Wind abated later in the morning, and we started motorsailing to clear Punta Coyote. Nearing San Lorenzo Channel, seas and winds increased. About half way across the channel, our engine suddenly rumbled to a stop. Being heeled over in rough seas, with very little fuel left in the tank, is a perfect recipe for any dirt in the fuel tank to clog the fuel filter and kill the engine. We had plenty of spare filters, but trying to change them in rough conditions was too difficult. We knew we could probably sail on into the anchorage, but with the wind forecast to go light the next day, and a date to make in La Paz, we decided to change course and head on into La Paz. We let our buddy boats know what was happening, and Murray Grey recommended the fuel dock at Costa Baja as the easiest to approach without power, so that is where we went. After filling the tank and changing the fuel filters, the engine still wouldn't start. I headed up to the marina office to see about getting towed over to a slip for the night. When they told me it would cost $89 per night, I just about had a heart attack. We've never spent more than $38 per night at a marina since leaving Ensenada. The marina manager heard the shock in my voice, and came out of his office to tell the receptionist to give me a free night's berth on an end tie, in consideration of our emergency. Meanwhile, a mechanic who happened to be in the office said he would come down and take a look. After about a half hour of bleeding the fuel lines, he finally got it to start. With enough light to reach the downtown anchorage, we cast off and headed back out of the most expensive marina in La Paz. We put the hook down right next to our friend Geoff on Verdia. We'll be here for the next few days, with friends flying in to join us for a week of sailing around the islands.

Monday, March 15, 2010

Ensenada de los Muertos

We had a safe and pleasant overnight passage from Mazatlán to get to this anchorage on the Baja Peninsula. After a very windy week, there were a number of boats waiting to cross, and after getting a favorable weather forecast, 4 boats left the El Cid marina at around the same time: Murray Grey (the only boat we know named after a cow), Windward, and Victoria Dos. Our friend Geoff on Verdia also left the old port at about the same time; and Summer Wind overtook us along the way.

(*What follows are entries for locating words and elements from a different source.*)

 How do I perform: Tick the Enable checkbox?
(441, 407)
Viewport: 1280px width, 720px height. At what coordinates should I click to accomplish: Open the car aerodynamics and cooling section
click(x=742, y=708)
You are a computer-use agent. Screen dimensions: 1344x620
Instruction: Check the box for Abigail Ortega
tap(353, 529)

Although we were traversing a large and seemingly empty patch of water, we had surprisingly close encounters with a drift net and three ships. Using VHF radio, we helped each other navigate safely around the net; radar and AIS protected us from the ships. Prevailing winds are out of the northwest, and our track to Muertos was west-northwest, so we were glad to not have very much wind against us. On the other hand, we ran the engine for the entire 33 hours, the longest continuous time we have ever had to motor.

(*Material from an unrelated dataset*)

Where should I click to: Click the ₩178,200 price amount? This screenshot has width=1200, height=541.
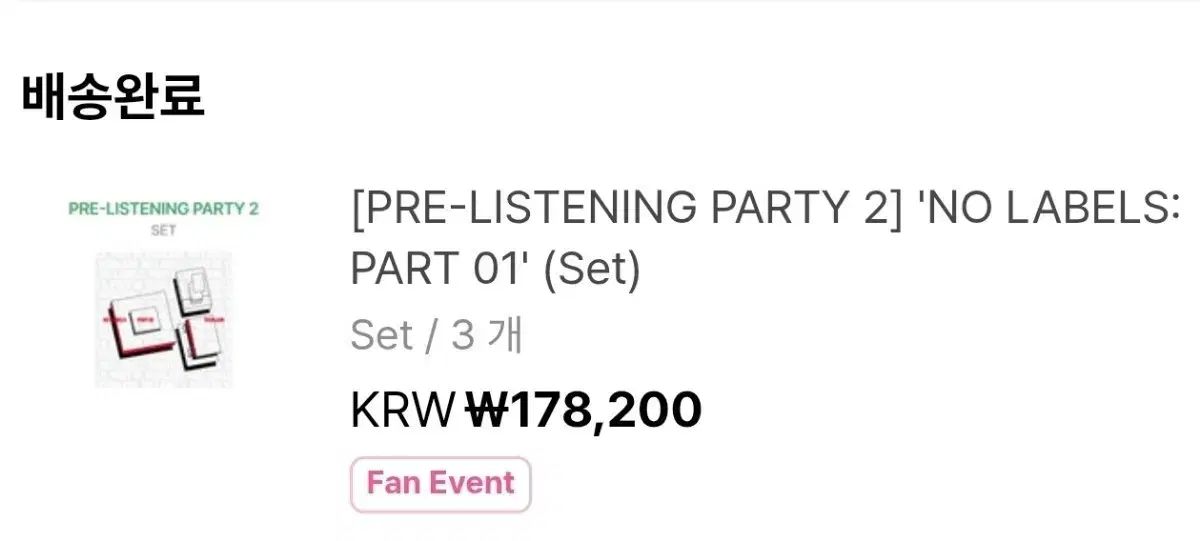[584, 410]
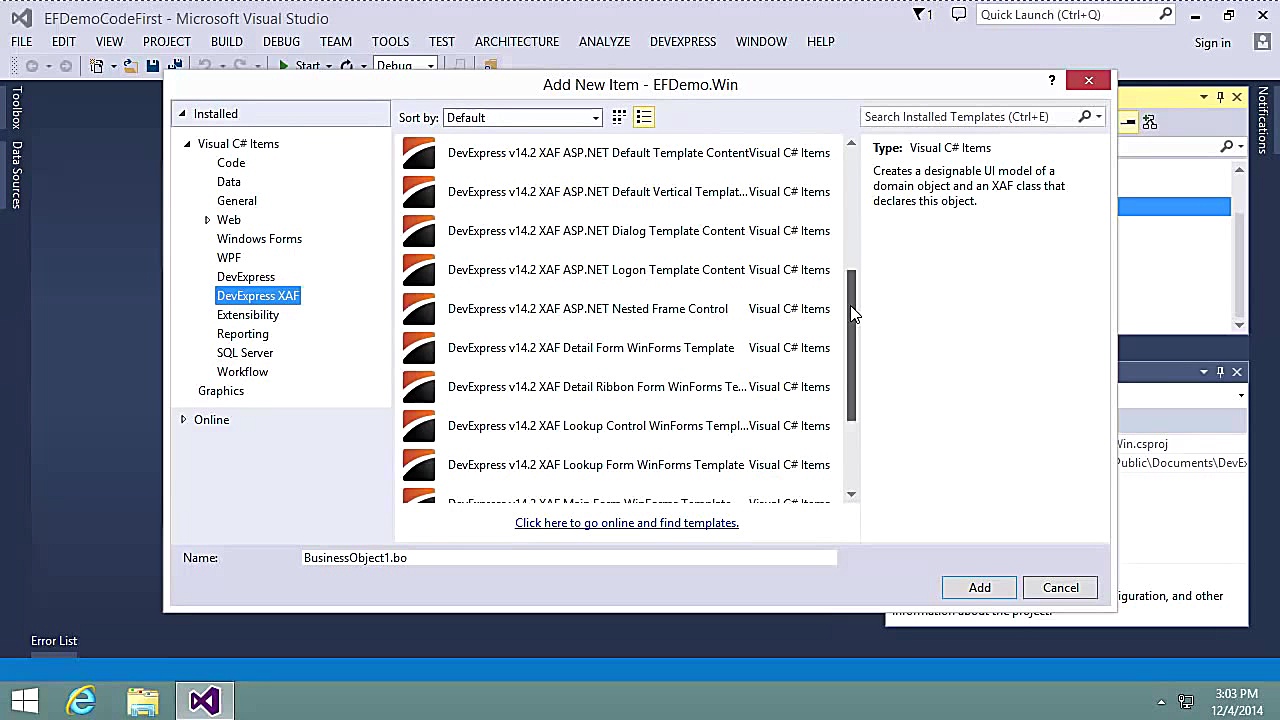Select the DevExpress XAF category

pos(257,295)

Its hard to imagine the contrast between Mazatlán, a bustling tropical city of half a million, and Muertos, a lonely isolated outpost in the desert. While we will miss the friendly people, fresh shrimp and other cheap eats in Mazatlán, it is refreshing to be floating in crystal-clear water at the edge of a serene and mostly unpopulated mountain landscape.

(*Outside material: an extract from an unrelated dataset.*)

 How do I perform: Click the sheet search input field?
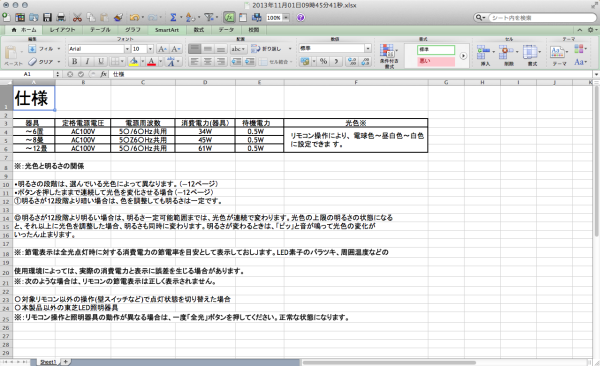[x=543, y=18]
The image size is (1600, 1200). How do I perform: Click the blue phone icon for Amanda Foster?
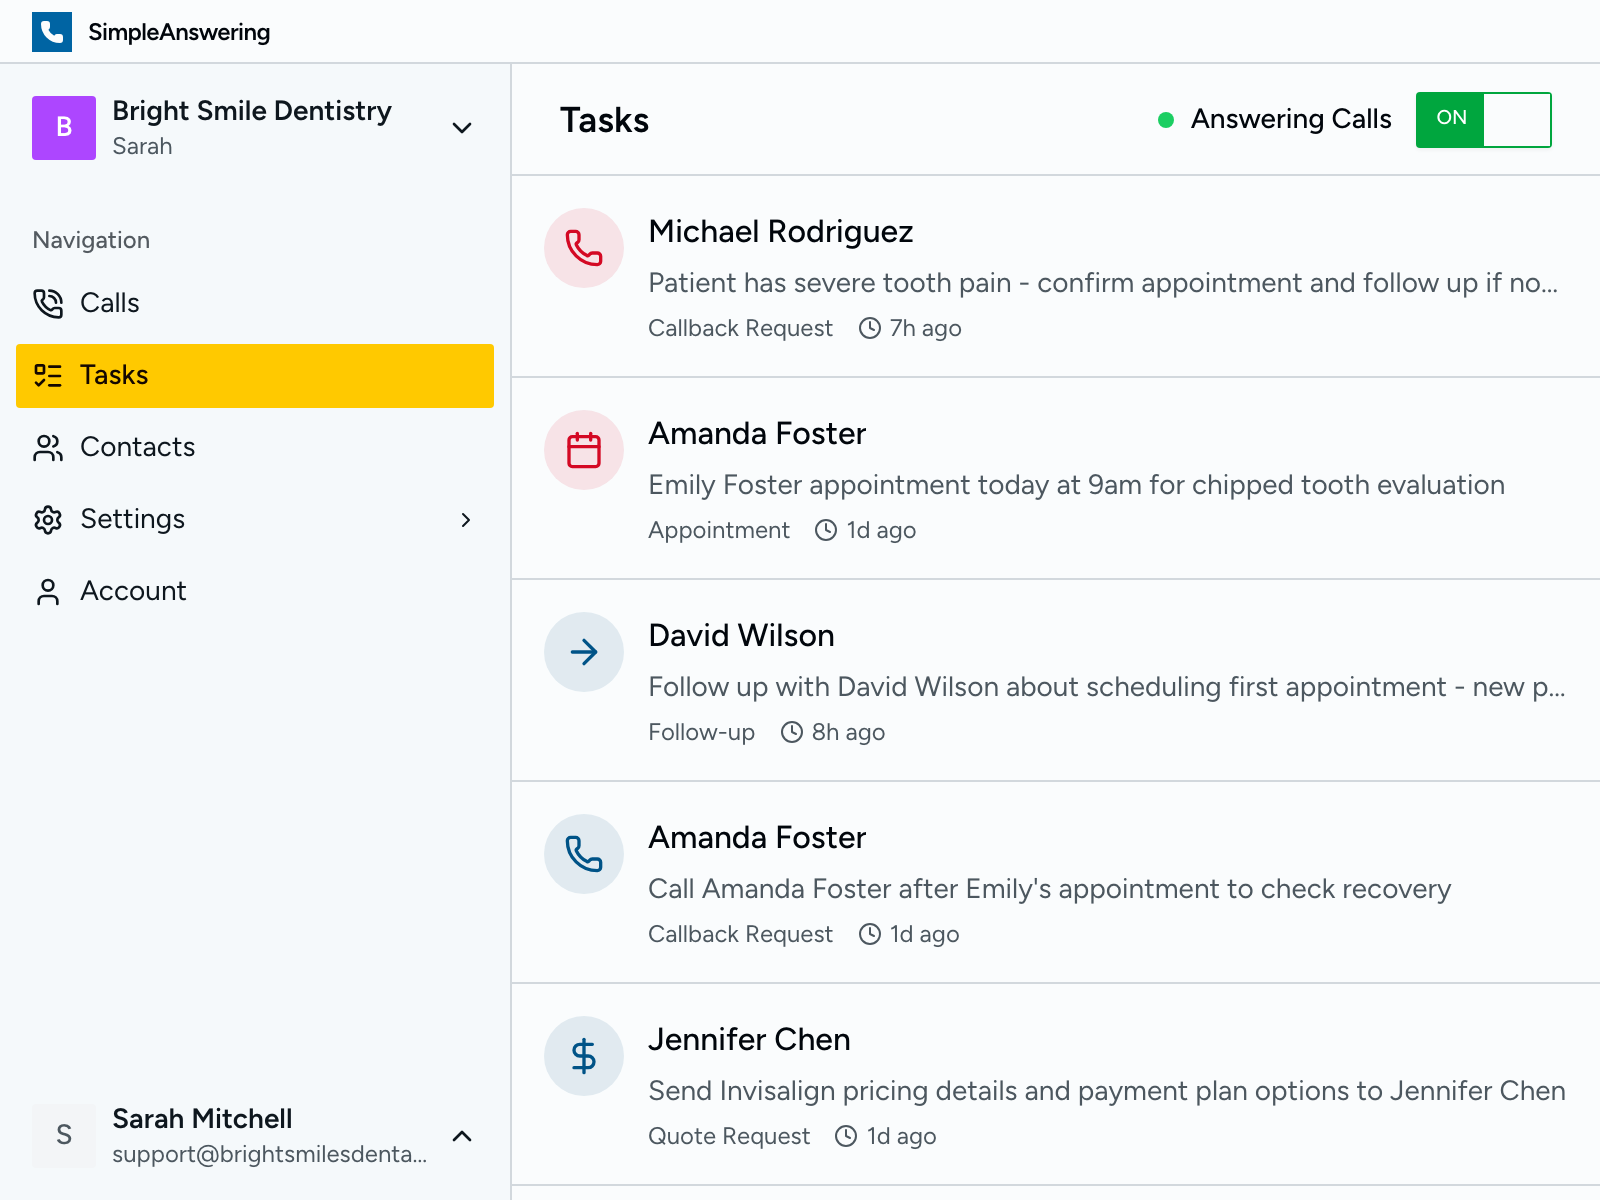[584, 854]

Although things are changing here, as everywhere. For our first walk today, we were drawn over the hill to an opulent personal palace being constructed by a Texas tycoon. There were literally a hundred laborers and artisans at work on this single home. Although I was put off by the extravagance, it was hard not to admire some of the construction details, drawing strongly on Mexico's architectural heritage. And at least it is providing much-needed work in a down economy.